** AIM OF THE TASK **
Render the records as a numbered list, beginning with the line containing "Screen dimensions: 1452x840" and continuing through the line containing "Click the project members avatars", and omit any blank lines.

** EXERCISE MATERIALS **
++++
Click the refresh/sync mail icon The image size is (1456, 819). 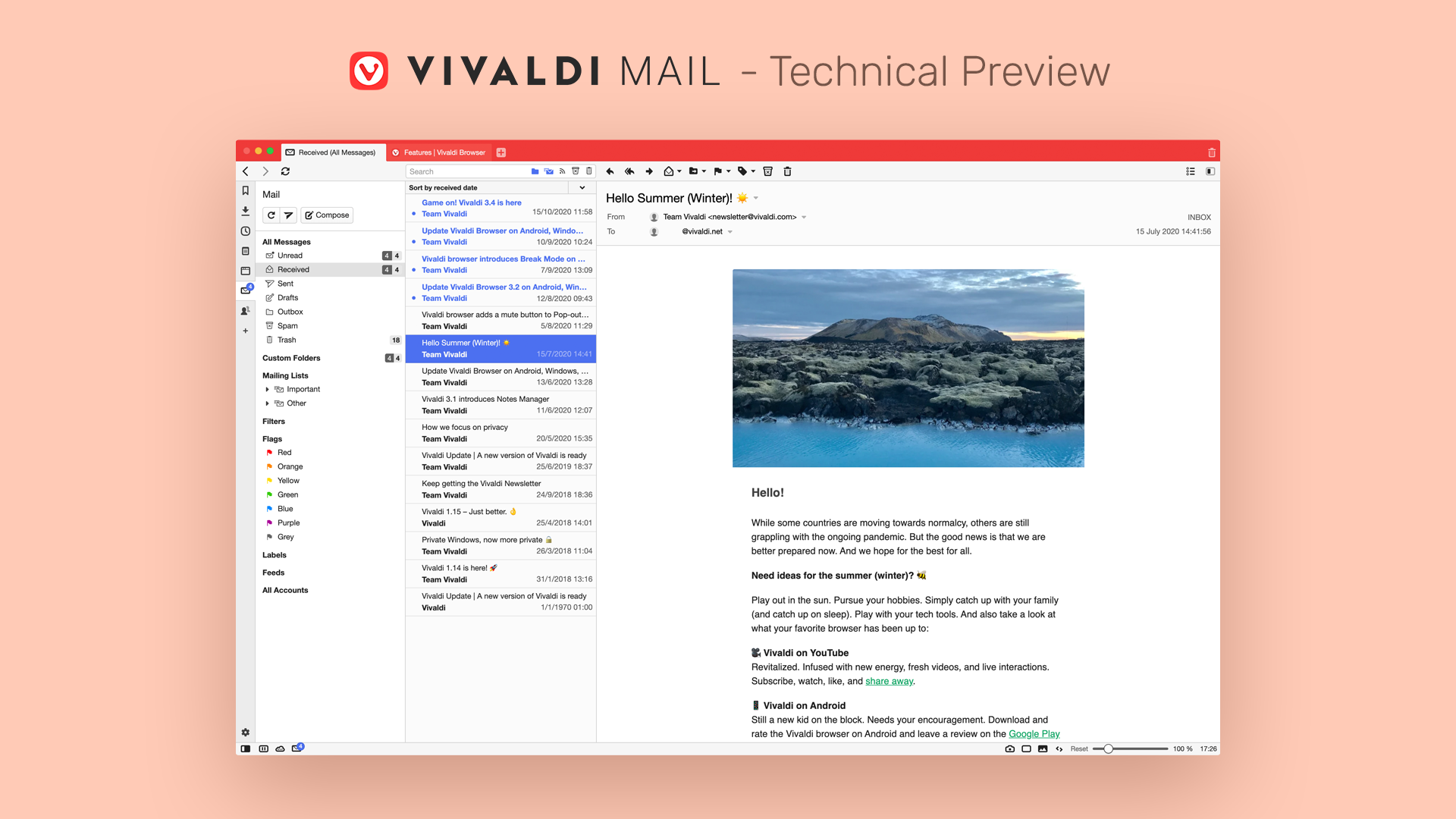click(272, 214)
++++
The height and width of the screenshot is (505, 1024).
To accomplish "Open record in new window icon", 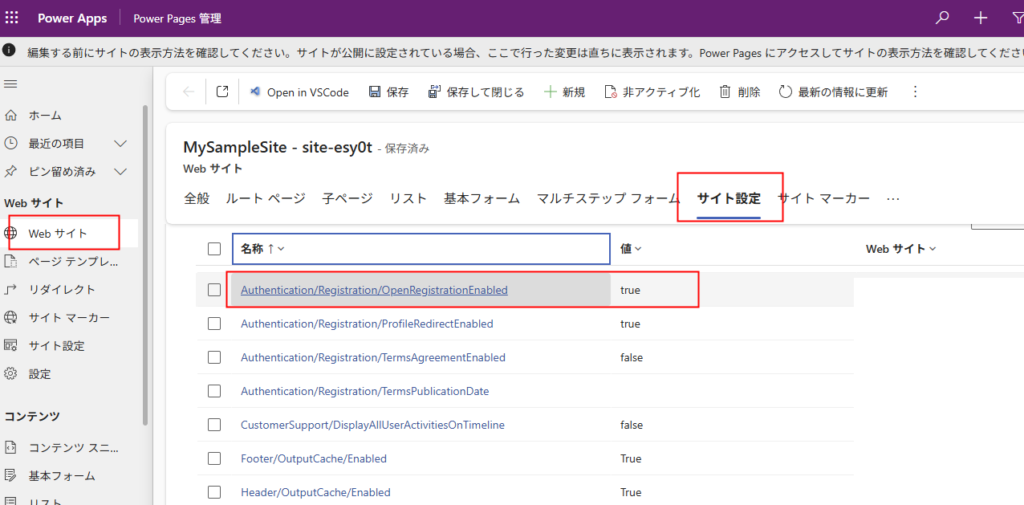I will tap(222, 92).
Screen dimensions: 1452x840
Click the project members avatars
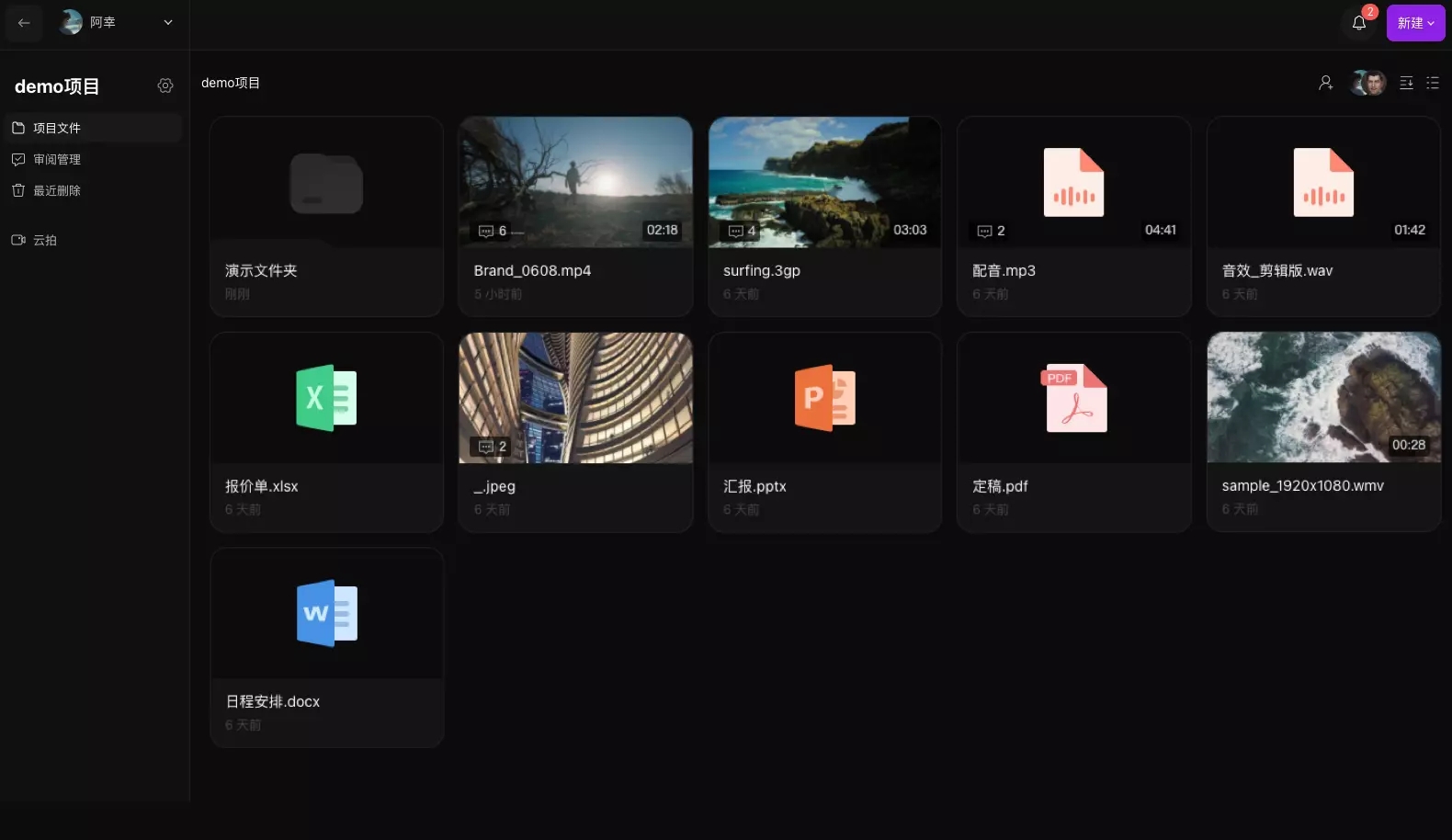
++++
** FINISHED ANSWER **
1. Screen dimensions: 1452x840
2. Click the project members avatars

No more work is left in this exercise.